Joerg Schilling wrote:
> James Carlson <carls...@workingcode.com> wrote:
> 
>>> But I also mentioned that is is simple to write a driver that supports such 
>>> information. As Solaris does not support DCF-77 receivers, I did e.g. write 
>>> a 
>>> small driver that installs itself in the related callback tables from the 
>>> "zs" 
>>> driver in order to fetch the time when a related line from the DCF-77 
>>> receiver 
>>> indicated a second clock signal. This driver later allowed to read the time 
>>> stamp via ioctl.
>> As long as your DCF-77 receiver has a PPS output, the system already
>> supports it, and has supported it for ages.  No special driver required.
>>
>> Look into the TIOCSPPS ioctl on the termio(7I) man page.  Instead of
>> relaying the information to user space (which involves latency), the
>> mechanism automatically adjusts the system clock and latches the
>> timestamp of the last tick.  You can get the timestamp with TIOCGPPSEV.
>>
>> I'm pretty sure that xntpd supports this interface.  I remember a
>> co-working in Burlington setting up a test system with a GPS time source
>> many years ago.
> 
> I did implement my code between 1992 and 1994 and the way I interpret the 
> documentation, it seems that the Solaris driver does not deal with the fact
> that the pulse at the 59. second is missing.
> 
> DCF-77 uses cheap reaceiver hardware that has been developed by Telefunken 
> for 
> Junghans wrist watches around 1980. For decoding the 0s and 1s in the data 
> stream, you set the baudrate to 50 baud and then use a char table to detect 
> 100ms vs 200 ms pulses.
> 
> For DCF-77, you then need to throw away the pulse start time samples that are
> outside the standard deviation and you need to implement a low pass on the 
> rest of the samples. If you do it the right way, you get aprox. 200 usec 
> accuracy when you have a user space daemon that implements the filters and 
> that sets an adjust value for adjtime().
> 
> Is this implemented on Solaris now?

As I plainly said before, if your hardware supports standard PPS output
-- a quick Google search tells me that the Meinberg COM52HS supports
this, but I have no clue about the hardware you were using -- then the
generic PPS feature in the Solaris serial drivers should do the trick.

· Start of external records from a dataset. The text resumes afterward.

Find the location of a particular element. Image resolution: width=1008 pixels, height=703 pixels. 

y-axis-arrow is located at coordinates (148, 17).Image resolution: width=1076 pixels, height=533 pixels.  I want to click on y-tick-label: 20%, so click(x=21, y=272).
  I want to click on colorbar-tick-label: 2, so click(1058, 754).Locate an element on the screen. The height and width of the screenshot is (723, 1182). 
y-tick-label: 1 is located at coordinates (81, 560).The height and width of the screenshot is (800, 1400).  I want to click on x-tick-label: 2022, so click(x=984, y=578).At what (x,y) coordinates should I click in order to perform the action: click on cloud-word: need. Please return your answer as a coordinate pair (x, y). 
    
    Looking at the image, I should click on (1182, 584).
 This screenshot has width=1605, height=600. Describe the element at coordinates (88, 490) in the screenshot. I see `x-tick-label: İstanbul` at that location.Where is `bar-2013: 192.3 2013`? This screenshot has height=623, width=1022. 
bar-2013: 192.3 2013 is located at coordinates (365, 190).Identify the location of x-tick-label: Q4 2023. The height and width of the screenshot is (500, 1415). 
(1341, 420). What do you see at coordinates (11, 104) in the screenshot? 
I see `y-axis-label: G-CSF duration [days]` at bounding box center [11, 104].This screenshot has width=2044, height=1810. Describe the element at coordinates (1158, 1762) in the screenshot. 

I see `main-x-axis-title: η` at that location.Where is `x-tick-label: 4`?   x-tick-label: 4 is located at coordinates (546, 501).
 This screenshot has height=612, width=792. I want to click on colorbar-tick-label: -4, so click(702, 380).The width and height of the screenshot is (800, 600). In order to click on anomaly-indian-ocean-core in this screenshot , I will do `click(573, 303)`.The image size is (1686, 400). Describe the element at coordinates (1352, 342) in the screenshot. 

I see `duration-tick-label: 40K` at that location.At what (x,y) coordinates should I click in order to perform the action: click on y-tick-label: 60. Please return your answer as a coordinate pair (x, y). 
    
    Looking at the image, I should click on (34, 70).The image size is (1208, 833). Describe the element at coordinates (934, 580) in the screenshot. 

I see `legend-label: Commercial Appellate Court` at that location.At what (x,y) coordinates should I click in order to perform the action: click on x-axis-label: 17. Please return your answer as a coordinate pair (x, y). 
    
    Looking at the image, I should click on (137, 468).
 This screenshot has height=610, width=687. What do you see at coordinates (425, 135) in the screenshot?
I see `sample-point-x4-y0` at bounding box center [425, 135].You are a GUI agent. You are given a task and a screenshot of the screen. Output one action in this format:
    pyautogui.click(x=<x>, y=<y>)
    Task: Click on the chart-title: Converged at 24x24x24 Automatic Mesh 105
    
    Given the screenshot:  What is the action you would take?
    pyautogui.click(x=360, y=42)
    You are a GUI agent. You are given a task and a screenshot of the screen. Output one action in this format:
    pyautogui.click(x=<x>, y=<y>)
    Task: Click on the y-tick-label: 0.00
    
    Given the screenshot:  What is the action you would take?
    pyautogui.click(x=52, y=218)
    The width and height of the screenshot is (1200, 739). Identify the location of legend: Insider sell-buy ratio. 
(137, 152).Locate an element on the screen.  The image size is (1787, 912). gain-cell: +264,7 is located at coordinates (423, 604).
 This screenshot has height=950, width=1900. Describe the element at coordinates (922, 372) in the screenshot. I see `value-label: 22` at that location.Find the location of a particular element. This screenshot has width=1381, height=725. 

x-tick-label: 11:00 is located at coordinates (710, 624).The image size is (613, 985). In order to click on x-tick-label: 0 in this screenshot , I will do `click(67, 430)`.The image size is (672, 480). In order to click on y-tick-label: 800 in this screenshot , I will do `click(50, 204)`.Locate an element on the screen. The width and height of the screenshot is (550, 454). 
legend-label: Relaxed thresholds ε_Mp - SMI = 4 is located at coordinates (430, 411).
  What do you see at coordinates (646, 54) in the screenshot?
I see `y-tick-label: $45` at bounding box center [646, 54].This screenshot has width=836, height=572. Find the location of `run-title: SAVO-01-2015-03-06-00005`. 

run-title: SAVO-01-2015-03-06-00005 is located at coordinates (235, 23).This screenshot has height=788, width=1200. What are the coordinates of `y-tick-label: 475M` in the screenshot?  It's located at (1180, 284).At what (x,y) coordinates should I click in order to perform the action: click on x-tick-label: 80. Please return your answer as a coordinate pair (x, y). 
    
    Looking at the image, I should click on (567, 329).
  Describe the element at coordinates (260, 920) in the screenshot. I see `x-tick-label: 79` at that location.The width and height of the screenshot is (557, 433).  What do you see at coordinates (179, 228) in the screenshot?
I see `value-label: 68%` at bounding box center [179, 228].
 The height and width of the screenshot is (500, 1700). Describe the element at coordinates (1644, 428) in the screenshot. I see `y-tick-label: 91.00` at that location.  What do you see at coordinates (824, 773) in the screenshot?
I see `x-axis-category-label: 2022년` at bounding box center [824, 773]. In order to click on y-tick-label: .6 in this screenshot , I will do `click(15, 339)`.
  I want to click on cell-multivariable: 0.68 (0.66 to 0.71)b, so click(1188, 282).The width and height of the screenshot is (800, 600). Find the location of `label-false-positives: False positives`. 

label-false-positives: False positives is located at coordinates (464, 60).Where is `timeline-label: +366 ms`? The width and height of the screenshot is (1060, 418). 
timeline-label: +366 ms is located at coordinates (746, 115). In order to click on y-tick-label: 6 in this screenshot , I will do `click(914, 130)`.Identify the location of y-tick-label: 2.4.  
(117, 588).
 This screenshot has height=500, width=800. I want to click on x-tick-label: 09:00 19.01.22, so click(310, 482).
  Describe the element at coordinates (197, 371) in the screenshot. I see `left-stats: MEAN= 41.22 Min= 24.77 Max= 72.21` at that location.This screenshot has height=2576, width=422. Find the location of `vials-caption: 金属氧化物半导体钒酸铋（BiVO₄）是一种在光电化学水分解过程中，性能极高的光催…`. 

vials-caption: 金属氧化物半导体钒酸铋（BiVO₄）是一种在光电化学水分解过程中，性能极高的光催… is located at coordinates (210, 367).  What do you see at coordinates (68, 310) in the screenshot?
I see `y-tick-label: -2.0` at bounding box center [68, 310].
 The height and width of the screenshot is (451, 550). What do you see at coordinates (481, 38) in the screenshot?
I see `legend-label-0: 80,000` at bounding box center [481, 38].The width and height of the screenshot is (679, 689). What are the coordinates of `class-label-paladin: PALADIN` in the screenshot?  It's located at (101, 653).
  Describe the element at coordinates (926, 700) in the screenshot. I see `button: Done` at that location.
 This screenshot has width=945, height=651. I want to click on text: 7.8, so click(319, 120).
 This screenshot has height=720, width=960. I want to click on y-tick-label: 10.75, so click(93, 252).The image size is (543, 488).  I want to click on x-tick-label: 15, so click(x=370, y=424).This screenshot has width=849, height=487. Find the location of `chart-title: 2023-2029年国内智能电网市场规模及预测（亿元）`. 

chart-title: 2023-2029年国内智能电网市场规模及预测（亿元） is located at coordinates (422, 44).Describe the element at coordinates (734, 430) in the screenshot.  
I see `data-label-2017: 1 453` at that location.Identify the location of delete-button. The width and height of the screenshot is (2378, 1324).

If not, then you'd probably need to modify the drivers or buy better
hardware.  I suspect, though, that going up to user space to do the work
(rather than doing it in the driver) is a bit of a bummer, particularly
on a busy system where dispatch delays could become unpredictable.
That's why it's quite intentionally not implemented that way on Solaris
or OpenSolaris.

In any event, this entire discussion has not a whit to do with the
original poster's question.  So I'm done.